Europe produced its modern "science," not through a dialectical, epistemic dialogue with other civilizations, but through a forced cognitive separation between the so-called "European Mind" and the "Mythological East." The history of science, in the European narrative, begins with Greece—but a Greece severed from its Eastern roots, one that was consequently presented within a "pure Western" framework, as if thought was born pristine, rational, Greek, and white! This was not the Greece that was part of the Eastern sphere, intertwined with Egyptian, Babylonian, and Phoenician thought.

In this manner, Europe reassembled time, making its history the global history, and its major moments, like the Age of Enlightenment and the Industrial Revolution, the turning points for the history of all humankind, without regard for other histories.
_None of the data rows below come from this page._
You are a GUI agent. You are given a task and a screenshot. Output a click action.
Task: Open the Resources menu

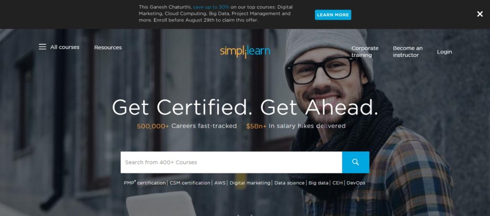pos(108,47)
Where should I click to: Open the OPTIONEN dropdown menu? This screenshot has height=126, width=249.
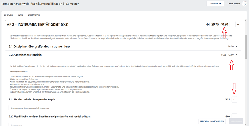(x=215, y=4)
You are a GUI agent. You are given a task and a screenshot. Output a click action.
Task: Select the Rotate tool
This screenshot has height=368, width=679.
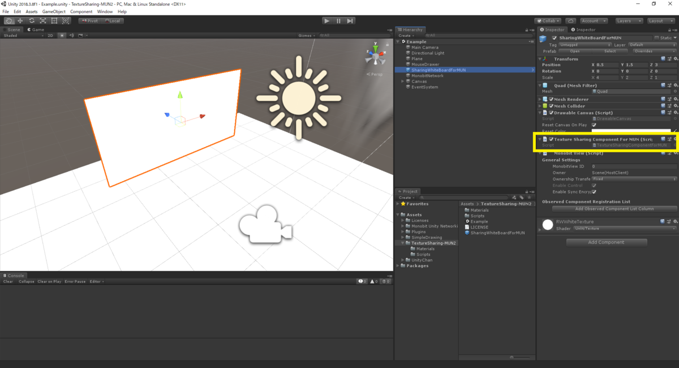coord(32,20)

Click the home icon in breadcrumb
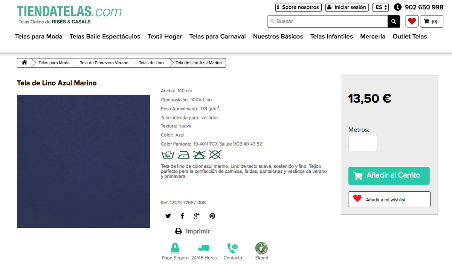[24, 63]
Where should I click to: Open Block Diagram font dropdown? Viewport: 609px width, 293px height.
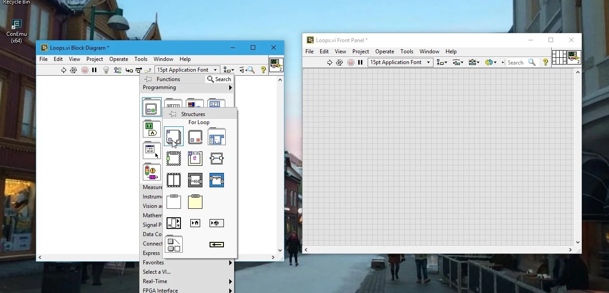(187, 70)
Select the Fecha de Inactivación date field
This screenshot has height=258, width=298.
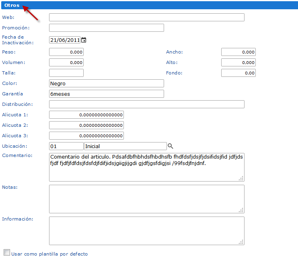tap(65, 40)

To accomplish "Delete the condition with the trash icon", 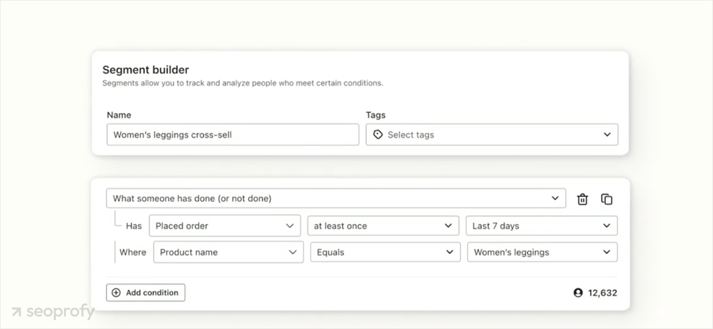I will 582,199.
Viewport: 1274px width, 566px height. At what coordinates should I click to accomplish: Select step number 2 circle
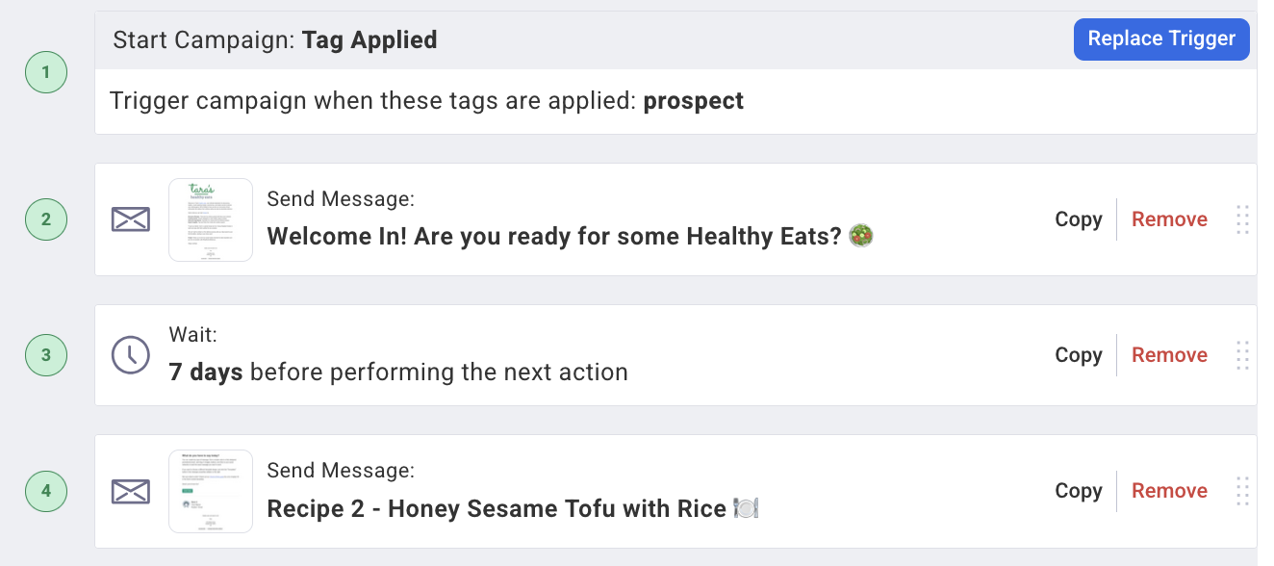[46, 219]
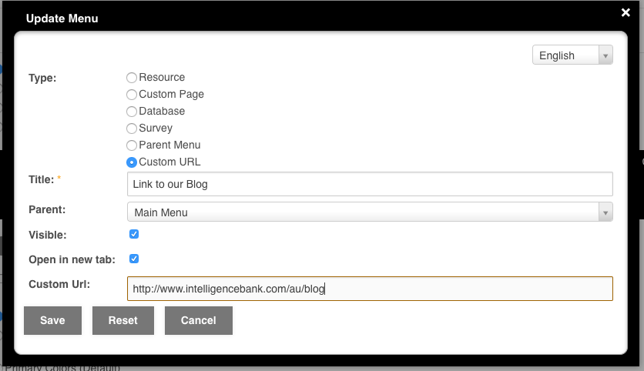Click the "Visible:" field label

[x=48, y=235]
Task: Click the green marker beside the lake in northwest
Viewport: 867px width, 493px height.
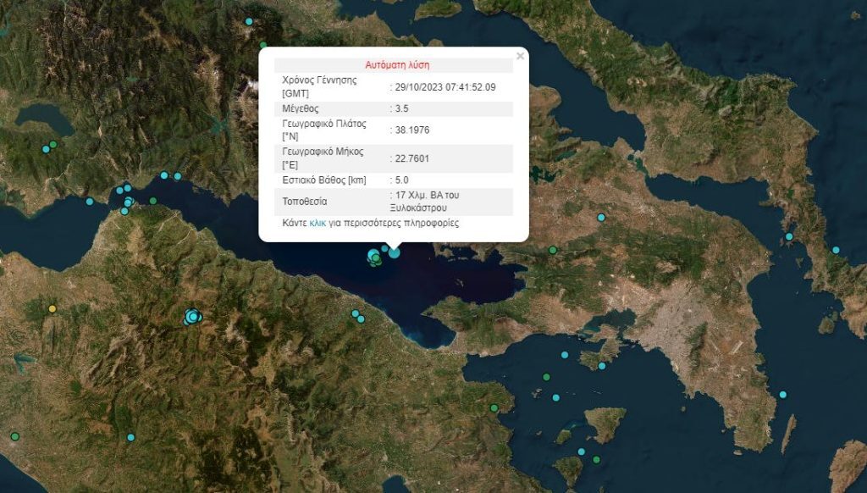Action: pyautogui.click(x=53, y=145)
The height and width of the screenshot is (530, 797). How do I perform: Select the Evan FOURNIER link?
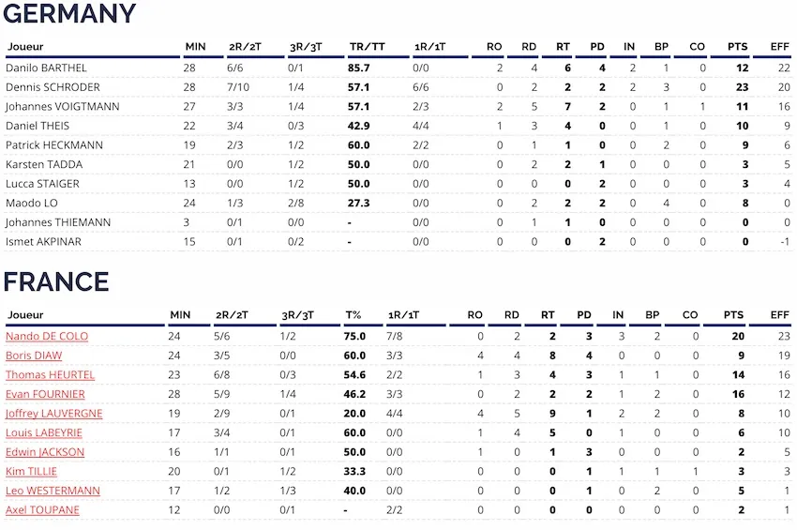point(45,394)
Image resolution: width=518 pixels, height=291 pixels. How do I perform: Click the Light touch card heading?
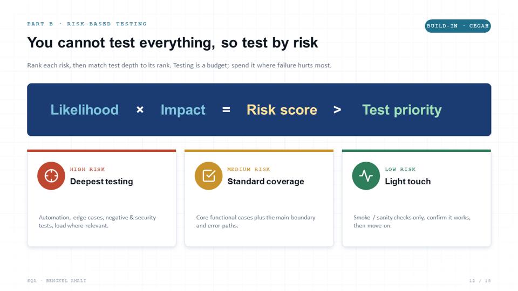(408, 182)
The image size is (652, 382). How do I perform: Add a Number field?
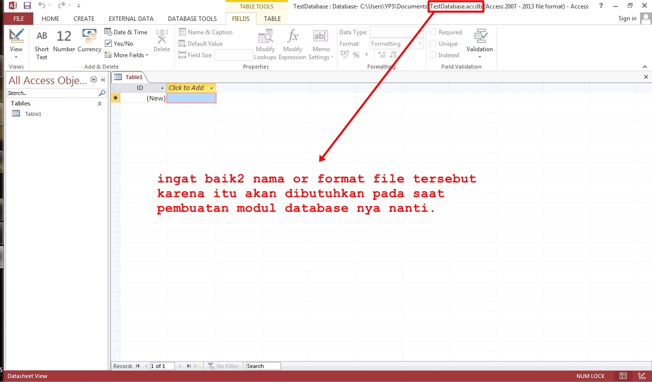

Consequently, it reduced the history of other peoples to a mere shadow of its own history, and re-dated the colonized world starting from the moment of its colonization, as if these peoples were nothing before their entry into the register of hegemony. India was not an ancient civilization, but "a land of backward wonders"; Africa was merely "a continent without history"; and Arabs were nothing but Bedouins in a burning desert until the "lights of the West" shone upon them.

In this way, the European narrative became the only one permitted to speak on behalf of humanity. It is the one that defines "Modernity," "Religion," "Science," "Right," "Freedom," "Identity," and "Meaning." Anything that falls outside these molds is either popular folklore or backwardness that must be overcome. More dangerously, victorious Europe excluded and nullified the presence of other peoples from the collective memory of humanity. It was not content merely to impose its concepts: Religion was no longer a spiritual experience of multiple origins, but became the "White Christ," with European features, heading every representation of the Divine, while the historical, Eastern, poor, and revolutionary Jesus was excluded. Theology was transformed into an imperial tool, glorifying a new chosen people—the European man—and excluding everything non-European as pagan, mysterious, stupid, or Oriental!
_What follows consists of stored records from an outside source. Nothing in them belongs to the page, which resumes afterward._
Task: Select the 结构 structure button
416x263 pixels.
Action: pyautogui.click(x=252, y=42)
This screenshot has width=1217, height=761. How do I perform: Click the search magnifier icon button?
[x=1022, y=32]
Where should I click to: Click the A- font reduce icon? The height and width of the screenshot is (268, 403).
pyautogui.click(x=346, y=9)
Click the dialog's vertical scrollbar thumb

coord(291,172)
Politics is another narrative of sacred superiority. European democracy is presented as the sole rational and civilized model. All other systems, whether Eastern monarchies, stateless societies, nomadic organizations, traditions of Shura (consultation), civil emirates, or tribal councils, are considered a deviation from the "progressive line of civilization." Thus, Europe monopolized the image of the future, not content with monopolizing the past.

Language, in turn, became an instrument of colonization: English, French, and German are the languages of "Modernity," "Universities," "Science," "Economics," and "Reason," not just European languages, while Arabic, Swahili, Persian, and Amazigh became mere dialects—traditional, emotional, unfit for research, unfit for politics, and unfit for "Modernity."

Culture was also redefined within the bounds of European comprehensibility. Art, for instance, became the European painting; music became the orchestra; and theater became the Greek tragedy reproduced on the British or French stage. It is as if all of humanity has produced nothing of value except what was sanctioned by European academies.

I am not speaking here only of military or economic dominance, but of a comprehensive moral system that produces the world and redefines it according to its interests and standards. This is precisely what makes the critique of this European Centrality a dual mission: on the one hand, it is a deconstruction of the myth of white superiority, and on the other, it is a liberation of knowledge from its colonization. This proceeds from a firm conviction that humanity cannot progress unless it listens to the history of those whose lives were plundered, not the history of those who did the plundering.

Muhammad Adel Zaky is an Egyptian researcher specializing in the history of economic thought. He is the author of Critique of Political Economy, a book that has gone through six editions. His research explores the evolution of economic ideas in relation to social and historical change.